Apply for a long-term repayment plan if you need more time

When you need more than 120 days, you can apply for a long-term repayment plan instead. This enables you to make monthly payments to the IRS until your outstanding bill and any penalties and interest are paid in full. You can apply for one of these using the link above.

You can either have the government withdraw the money directly from your bank account every month, or pay another way, like with a credit card or a check. You might have to pay a one-time setup fee when agreeing to a long-term repayment plan. This is $31 if you choose a direct debit or $149 if you choose to pay another way.

Low-income individuals -- those whose adjusted gross income (AGI) is 250% or less of the federal poverty level -- do not have to pay a fee if they choose a direct debit and will owe at most $43 if they choose to pay another way. Those with outstanding tax bills of $25,000 or more must choose the direct debit option.

Try making the government an offer if you doubt your ability to pay

If you doubt you'll be able to pay your full tax bill with an installment plan, you can try making an Offer in Compromise (OIC). This is where you tell the government how much you're able to pay. If it agrees, you pay that amount, and then you're off the hook for the rest of it. The IRS looks at your income, household expenses, assets, and your ability to pay when deciding whether to agree to your offer.

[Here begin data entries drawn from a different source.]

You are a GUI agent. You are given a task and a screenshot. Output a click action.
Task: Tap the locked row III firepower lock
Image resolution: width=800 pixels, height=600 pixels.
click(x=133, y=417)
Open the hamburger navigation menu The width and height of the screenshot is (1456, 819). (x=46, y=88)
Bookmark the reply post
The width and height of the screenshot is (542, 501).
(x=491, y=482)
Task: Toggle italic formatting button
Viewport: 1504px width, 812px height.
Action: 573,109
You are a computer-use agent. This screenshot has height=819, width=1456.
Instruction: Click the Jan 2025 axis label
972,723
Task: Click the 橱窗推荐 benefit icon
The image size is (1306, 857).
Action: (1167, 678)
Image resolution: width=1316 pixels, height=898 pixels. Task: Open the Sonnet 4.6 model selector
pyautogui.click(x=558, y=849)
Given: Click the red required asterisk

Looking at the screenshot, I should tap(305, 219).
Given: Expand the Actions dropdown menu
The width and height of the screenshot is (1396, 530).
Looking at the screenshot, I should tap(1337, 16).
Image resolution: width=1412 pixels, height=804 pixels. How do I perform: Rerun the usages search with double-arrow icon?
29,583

OICs are not available to those who are in open bankruptcy proceedings. You can check if you qualify for an OIC using this tool.

You have to be reasonable in what you ask for if you expect the government to agree to your offer. You can't owe $20,000 in outstanding taxes and try to convince the government that you shouldn't owe anything. There is a $186 non-refundable application fee when you submit an OIC, though this is waived for some low-income filers.

If the government agrees to a lump-sum offer, you must pay 20% of the agreed-upon amount right away and the remaining 80% within five or fewer subsequent payments. Alternately, you can ask for a monthly payment plan over as long as 24 months. If your offer is rejected, you can file an appeal within 30 days.

Request a temporary collection delay

When nothing else works, you can request that the IRS temporarily delay collections if paying your tax bill would leave you unable to afford your basic living expenses. That doesn't mean your debt goes away. You'll still have to pay it, and it'll be accruing interest (and possibly penalties) the whole time, but it can give you a little breathing room if you need it. You must provide the government with information on your income, assets, and expenses to help it make a decision about whether to delay collections.

If you have any questions, or you're not sure which strategy is best for you, contact the IRS to discuss your options. Those who owe state taxes should also contact the department of revenue for their state to learn about how they can avoid penalties and what their options are for paying their bill.